Abram’s compositions have been commissioned and /or performed by New Band, The Rova Saxophone Quartet, The String Trio of New York, the Brooklyn Philharmonic Chamber Orchestra, the Kronos Quartet, Ursula Oppens, the Detroit Symphony Orchestra, the Cassatt String Quartet, and countless others. He has recorded and toured the United States, Canada and Europe with his orchestra, sextet, quartet, duo and as a solo pianist. His musical affiliations include Max Roach, Dexter Gordon, Clifford Gordon, Sonny Stitt, Woody Shaw, Anthony Braxton, The Art Ensemble of Chicago, and Eddie Harris. His recordings are available on Delmark, Why Not, Black Saint, Arista Novus, UMO, and New World Records.
John Luther Adams<
Adams has been called "one of the few important young American composers" by Lou Harrison and "one of Alaska's great artistic resources" by the Anchorage Daily News. He has received commissions, awards and fellowships from the National Endowment for the Arts, the Lila Wallace Trust, the Rockerfeller Foundation, and the Foundation for Contemporary Performance Arts, among others. He is currently composer-in-residence with the Anchorage Symphony, the Anchorage Opera and the Alaska Public Radio Network, as part of the Meet the Composer "New Residencies" program. About his work, Adams says: "My music has always been profoundly influenced by the natural world and a strong sense of place. Through sustained listening to the subtle resonances of the northern soundscape, I hope to explore the territory of 'sonic geography' - that region between place and culture...between environment and imaginatio
Born in Tokyo, Michiko Akao is a pioneering artist of the yokobue. She is recognized for establishing transverse bamboo flutes as solo instruments in contemporary music. Akao has commissioned an original repertory of over 100 compositions for the yokobue. She made her US debut in 1972 in Maki Ishii's Sogu II with Seiji Ozawa and the San Francisco Symphony Orchestra. She was awarded the Distinguished Artist Prize by the Japan Ministry of Education in 1982. She has performed widely in Japan and North America and participated in major music festivals in Europe and Asia.

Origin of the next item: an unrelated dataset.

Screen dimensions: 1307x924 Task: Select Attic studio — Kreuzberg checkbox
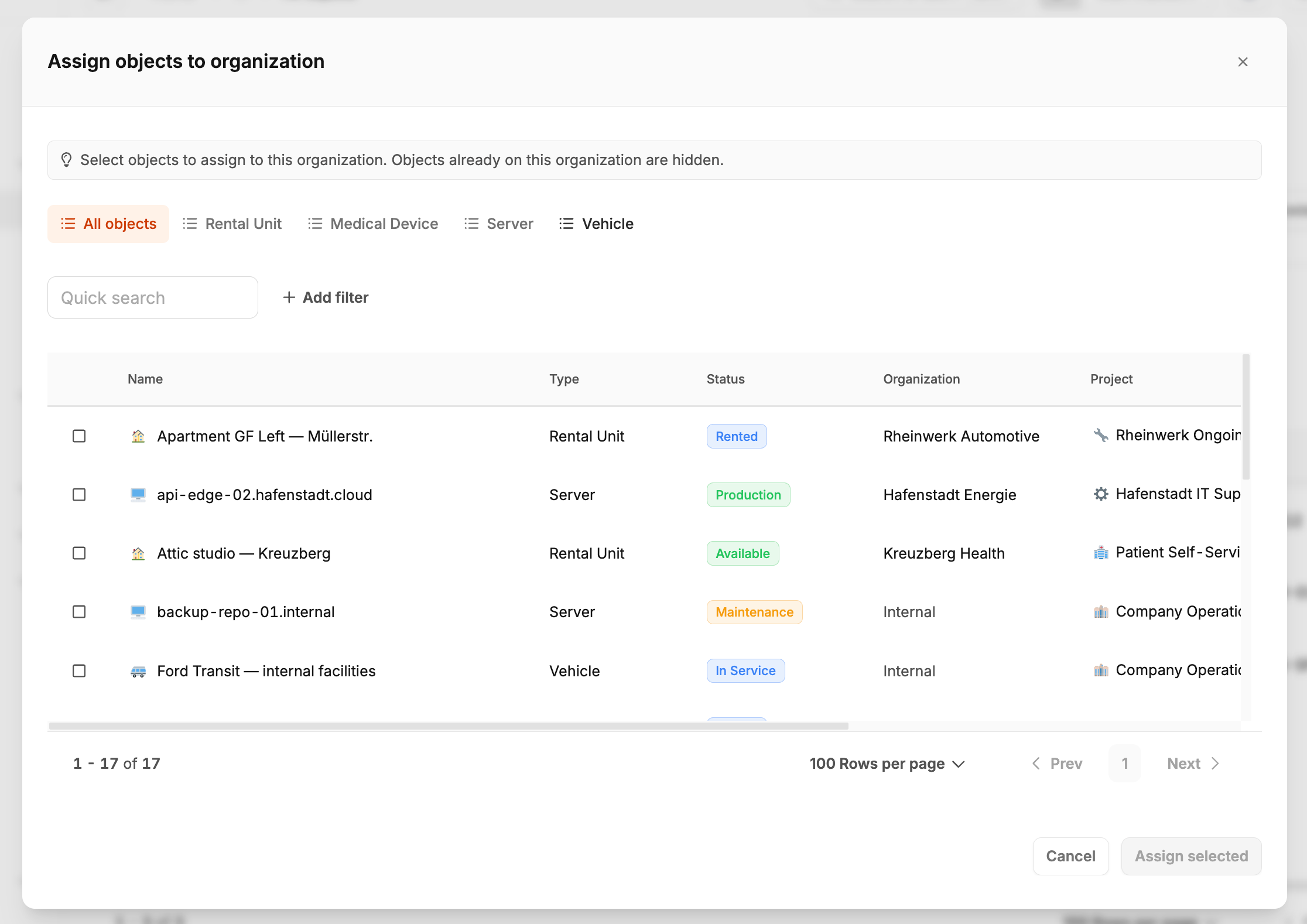(79, 553)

Amirkhanian is a leading proponent of text-sound composition in the United States. Most of his works are electroacoustic. In a radical departure from his earlier, more spare and minimal style, his recent works typically incorporate ambient and found sounds manipulated via Synclavier. He has served as Music Director of KPFA FM in Berkeley since 1969. In 1988 he co-founded the annual summer Composer-to-Composer summit conference on new music, sponsored by the Telluride Institute in Colorado.
David Arner (piano, harpsichord, percussion) is a long time proponent of innovative music and spontaneous composition. While well known for his solo work, Arner is also actively working with bassists Michael Bisio and Adam Lane, saxophonist Avram Fefer, cellist Tomas Ulrich and percussionist Jay Rosen. He has also collaborated with poets Chuck Stein and Mikhail Horowitz, and choreographer Susan Osberg. Arner has performed throughout the country for more than 30 years, including many performances at the Knitting Factory (in the 1990s), and more recently at the Center for Performing Arts (Rhinebeck) and Deep Listening Space. He has also pioneered a re-vitalization of new music for silent film for many years.
Larry Austin's music is composed for diverse combinations of instruments, voices, audio and/or video tape, film, computers and live electronics. His works have been widely performed, recorded, and published. His realization and completion of Charles Ives's Universe Symphony was premiered in 1994 by the Cincinnati Philharmonia. The compact disc recording on Centaur Records was acclaimed by the New York Times. Austin is Professor of Music and Chair, Division of Composition Studies, University of North Texas. Fellow composers know, too, his editorial and leadership roles as co-founder/editor of SOURCE: Music of the Avant Garde (1966-1974) and President of both the International Computer Music Association (1989-1994) and CDCM (1986-present), producer of the CDCM Computer Music Series on Centaur Records.